Haffner Energy: Revenue of €1.3M in 2025-2026, Far from Consensus
Haffner Energy released its estimated results for the fiscal year 2025-2026 on Thursday, reporting revenue of €1.3M, significantly below market expectations. Despite technological advancements (commissioning of the H6 platform, launch of CORE100) and international partnerships, the decarbonized energy technology company remains deeply unprofitable, and commercial acceleration has yet to impact results.
Revenue Below Consensus, Improved EBITDA but Still Massive Losses
Haffner Energy recorded revenue of €1,337K for the fiscal year ended March 31, 2026, up from €378K the previous year. However, this result is significantly lower than the €5M expected by the consensus. The estimated EBITDA stands at -€8,880K, marking an improvement of 18.3% compared to -€10,871K in 2024-2025: the reduction in operational losses reflects cost control measures implemented during the fiscal year. The estimated net loss reached -€12,664K compared to -€10,493K the previous year, a deterioration of 20.7%, although the change from IFRS to French accounting standards complicates direct comparisons. Cash reserves amounted to €719K, up by €160K, while financial debts decreased to €2,316K.
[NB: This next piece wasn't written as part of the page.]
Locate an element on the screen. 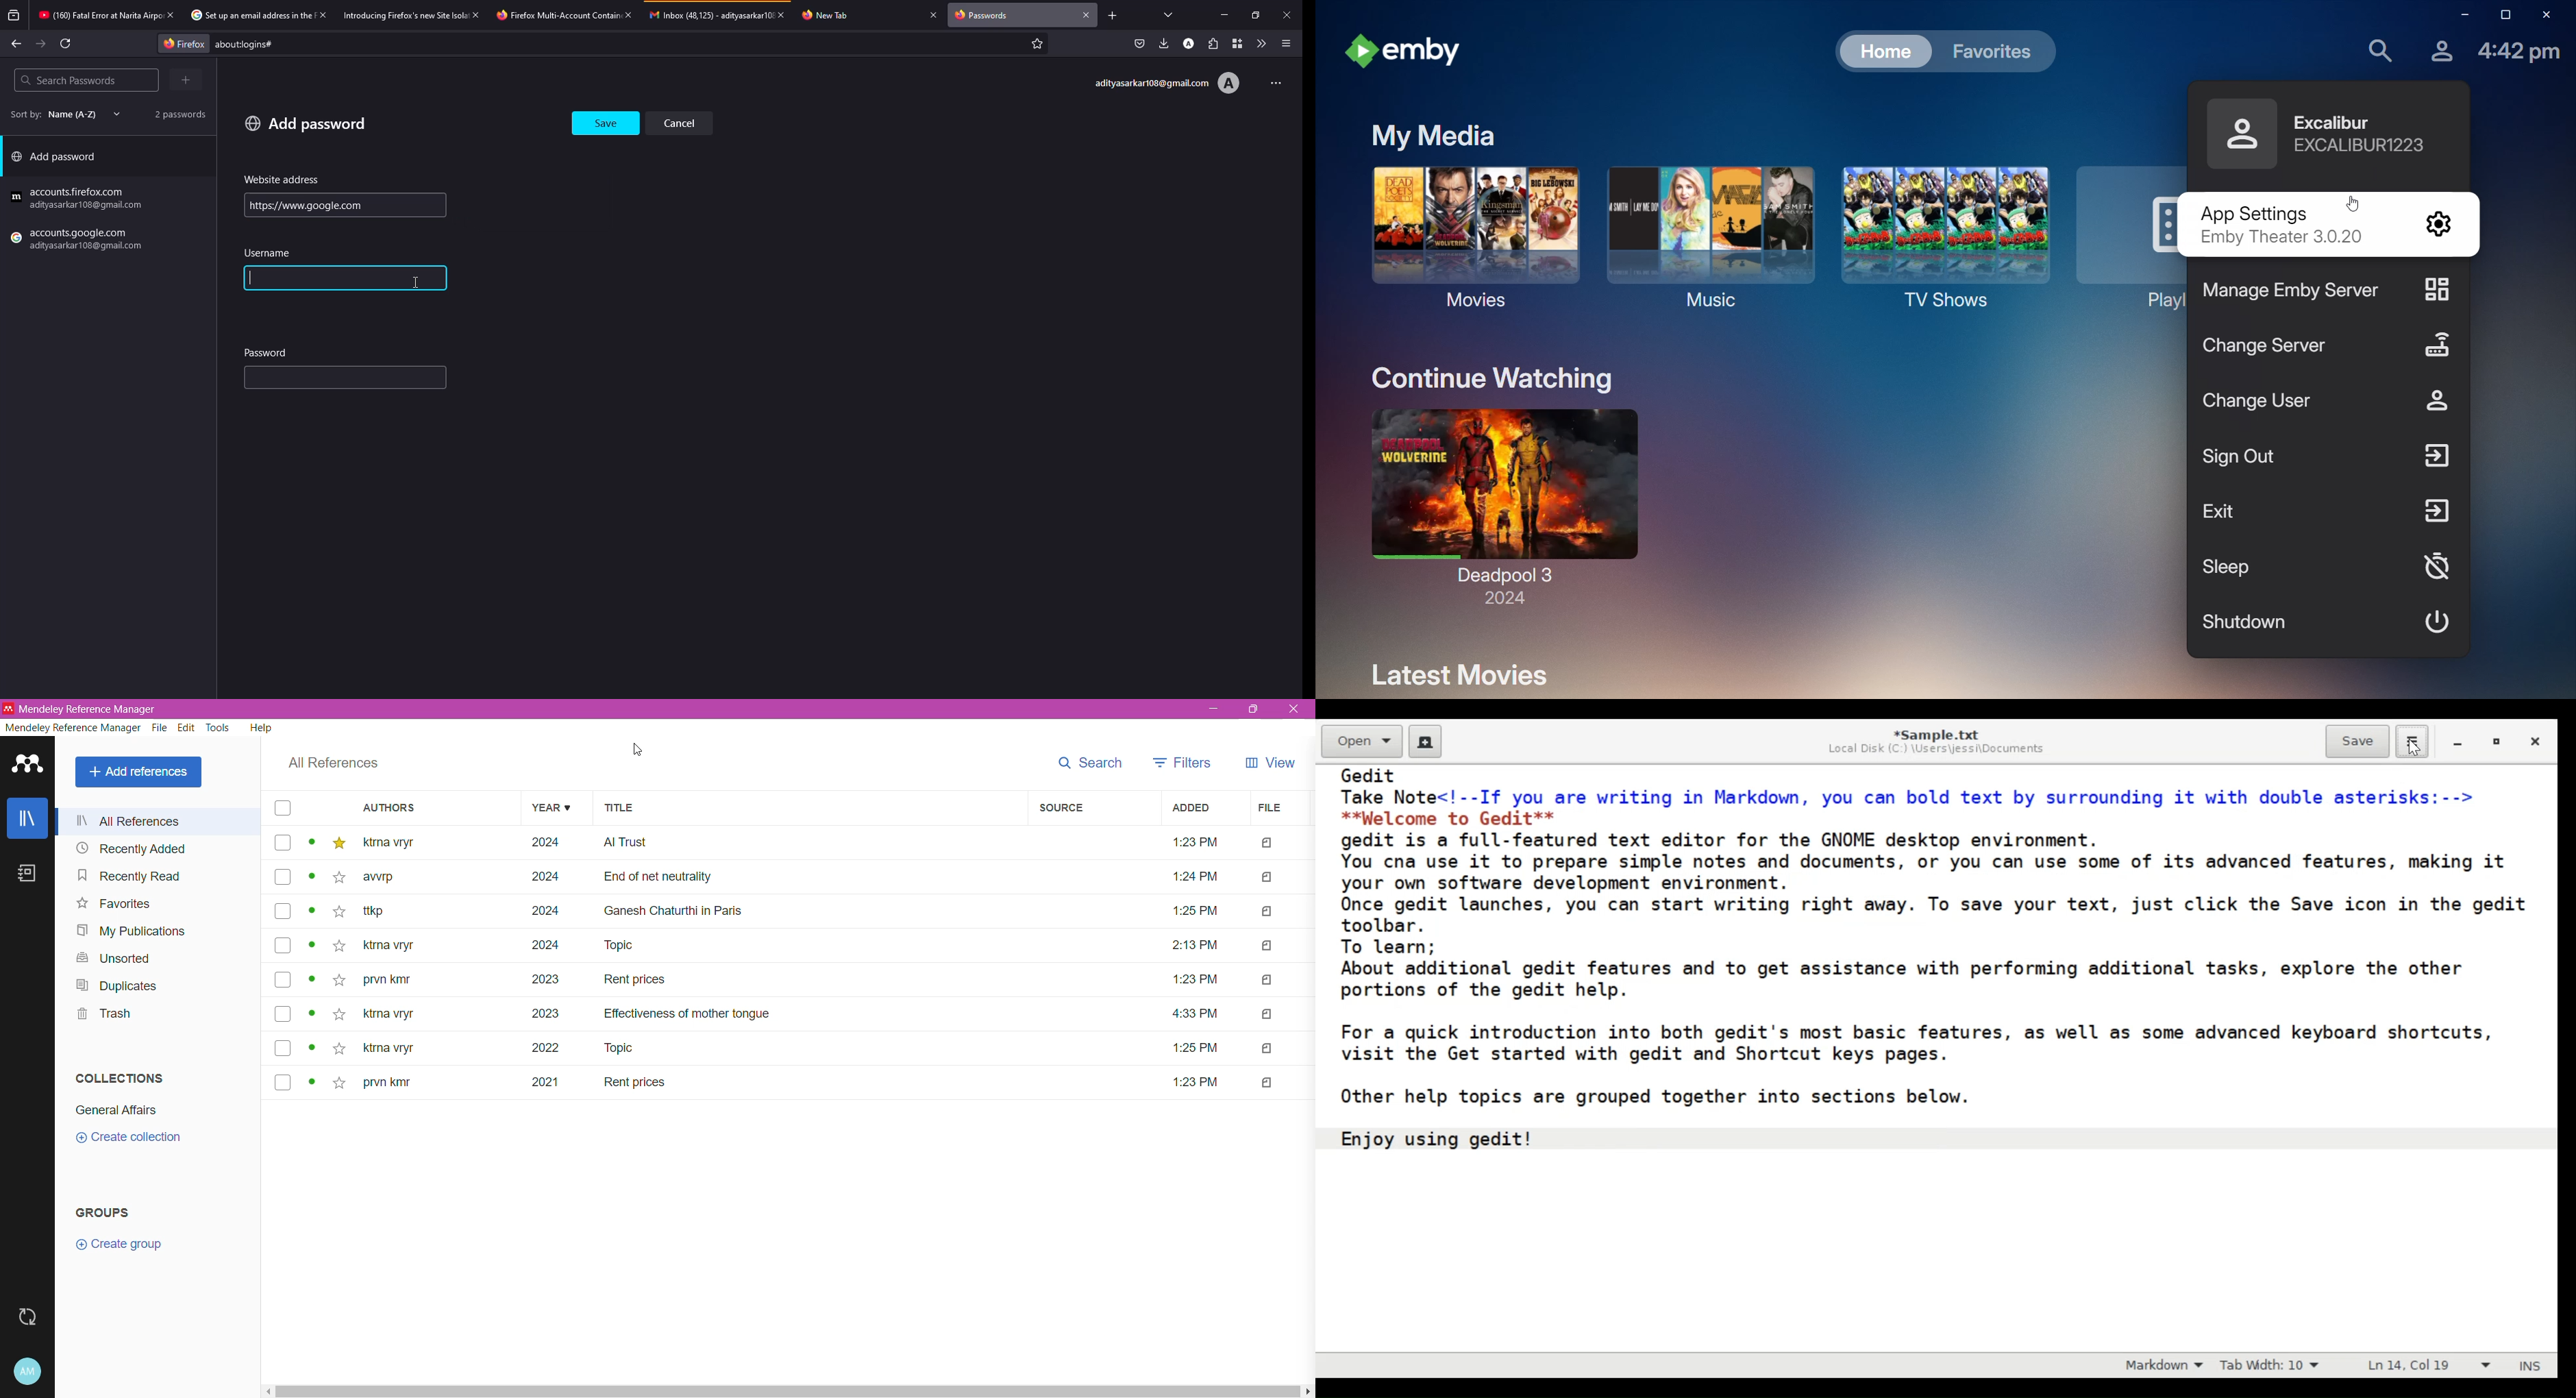  menu is located at coordinates (1286, 43).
H6 in Commissioning Phase, CORE100 Confirms Market Interest
Technologically, the H6 platform (new generation replacing H4) is now assembled at the Marolles site and has entered the commissioning phase. Its deployment was delayed by about three months due to subcontractor delivery faults and integration adjustments, complicated by summer heatwaves. The teams are currently conducting final operational validation tests, with the start of the first stable syngas production trials scheduled for July. The CORE100 program, launched in February 2026, targets pre-orders for 100 standardized C-iC modular units. Haffner Energy reports confirmed market interest, particularly for medium-sized projects and applications requiring local production of renewable gases. The company has adapted its offering to propose multi-module configurations for higher capacity projects (data centers, critical infrastructures). Meanwhile, customer decision cycles have proven longer than anticipated, leading to an extended reservation schedule. This program represents over €300M in potential revenue over three years, with more than €90M in potential gross margin according to the company.
Consolidated Financing, Ongoing International Development
Financially, Haffner Energy raised €2.51M under the OCEANE-BSA program as of March 31, 2026 (the program was finalized post-closure for a total of €4.8M raised). A research tax credit (CIR) of €820K for 2024 was received after the closure. Internationally, after the fiscal year end, the company established a joint venture in Canada (Haffner Mundi Technologies, 49% owned) with Mundi Energies, aimed at developing a first 5 MW industrial project that will serve as the basis for deploying a network of multi-energy hubs in Quebec. In Asia (notably India), the technologies are integrated into several critical infrastructure projects including data centers. In California, the 20 MW SYNOCA module was selected by developer OroCarbo for a 100 tons/day biomethane project utilizing forest residues.